We really push our agents to work with their – and I don’t like this term, but it is what it is – sphere of influence. Who are your friends and where do they live and who do they know who is selling property? Relationship sales is much easier than cold-calling. Most of our business is Cambridge, Somerville, Medford, Arlington, Malden.

 

 

Denise Price 1Q: Creating and producing a pop-up book sounds like a lot of work. Can you talk a little about the process?

A: It was. Pop-up books are one of the last hand-made products. There are 280 pieces in it that all had to be hand-glued together. You can imagine the price of that production. And I’m not a big pop-up book author who gets 150,000 books made in their first run. I had to beg to get 5,000 produced. I never set out to do this, to become an independent publisher. That wasn’t the goal. I thought there would be more interest in it than what the publishers said. There were some publishers interested in it, but again, pop up books are such a small part of the industry that even some of the publishers around here hadn’t dealt with them before. So it scared them and when the pricing came in, it was not what they wanted. It’s hard for publishers to stay in business these days. It’s changed a lot even in the last six years, since I started the book.

But I thought Boston needed a pop-up book. I mean, when you go to San Francisco or Washington D.C., they have pop-up books. That’s what I would buy for my nieces and nephews when we would travel. For Boston to have such a placeholder in the beginning of the American Revolution, for us to have an amazing historic preservation push and all these buildings still exist and to not have a pop-up book was astonishing to me. So I thought it needed one at all costs. It took five and a half years to figure out how to engineer it to pop up and learn how to illustrate it digitally, which allows it to be reproduced.
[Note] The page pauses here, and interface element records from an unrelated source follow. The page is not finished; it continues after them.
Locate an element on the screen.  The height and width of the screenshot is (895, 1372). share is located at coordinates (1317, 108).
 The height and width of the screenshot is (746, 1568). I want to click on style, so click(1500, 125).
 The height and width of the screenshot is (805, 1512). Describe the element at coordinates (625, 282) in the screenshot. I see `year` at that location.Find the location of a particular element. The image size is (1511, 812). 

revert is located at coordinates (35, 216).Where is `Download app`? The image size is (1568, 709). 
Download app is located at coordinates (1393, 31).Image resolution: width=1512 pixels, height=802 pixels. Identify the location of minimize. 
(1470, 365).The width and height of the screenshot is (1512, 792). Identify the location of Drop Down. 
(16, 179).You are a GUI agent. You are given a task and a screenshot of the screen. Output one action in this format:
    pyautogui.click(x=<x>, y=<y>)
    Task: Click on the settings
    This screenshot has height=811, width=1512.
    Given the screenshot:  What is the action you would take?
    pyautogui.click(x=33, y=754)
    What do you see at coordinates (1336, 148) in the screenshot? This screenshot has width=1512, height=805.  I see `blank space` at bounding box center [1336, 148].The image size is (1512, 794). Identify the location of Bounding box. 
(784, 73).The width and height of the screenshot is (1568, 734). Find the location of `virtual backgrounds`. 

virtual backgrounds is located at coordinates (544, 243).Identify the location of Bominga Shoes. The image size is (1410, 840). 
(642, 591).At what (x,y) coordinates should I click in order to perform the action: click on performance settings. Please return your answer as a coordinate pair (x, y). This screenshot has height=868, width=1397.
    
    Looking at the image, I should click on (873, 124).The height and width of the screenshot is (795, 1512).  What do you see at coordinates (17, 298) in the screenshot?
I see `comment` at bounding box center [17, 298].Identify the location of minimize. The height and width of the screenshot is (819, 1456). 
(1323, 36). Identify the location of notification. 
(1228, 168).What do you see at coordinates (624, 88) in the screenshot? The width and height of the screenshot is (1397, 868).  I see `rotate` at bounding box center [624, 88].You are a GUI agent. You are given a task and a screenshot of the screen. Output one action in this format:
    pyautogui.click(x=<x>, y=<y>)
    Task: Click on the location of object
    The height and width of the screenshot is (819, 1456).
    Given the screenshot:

The book is my love letter to the city of Boston. I’ve sold 2,400 copies so far, which is encouraging. The average independent publisher sells fewer than 100 copies. I plan to sell out completely in about three years and then that’s it. I’m done. I’ve been approached to do some more. I’m entertaining a few ideas.

 

Top Five Most Difficult Locations Price Has Sold Homes:

  1. A 165-home development near an open sewer plant.
  2. A 287-home development along high voltage power lines.
  3. A 428-home development beneath the Buckley Air Force Base flight path.
  4. An 86-home development adjacent to the National Chemical Weapons disposal site.
  5. A 218-home development on the brownfields of the former Lowry AFB.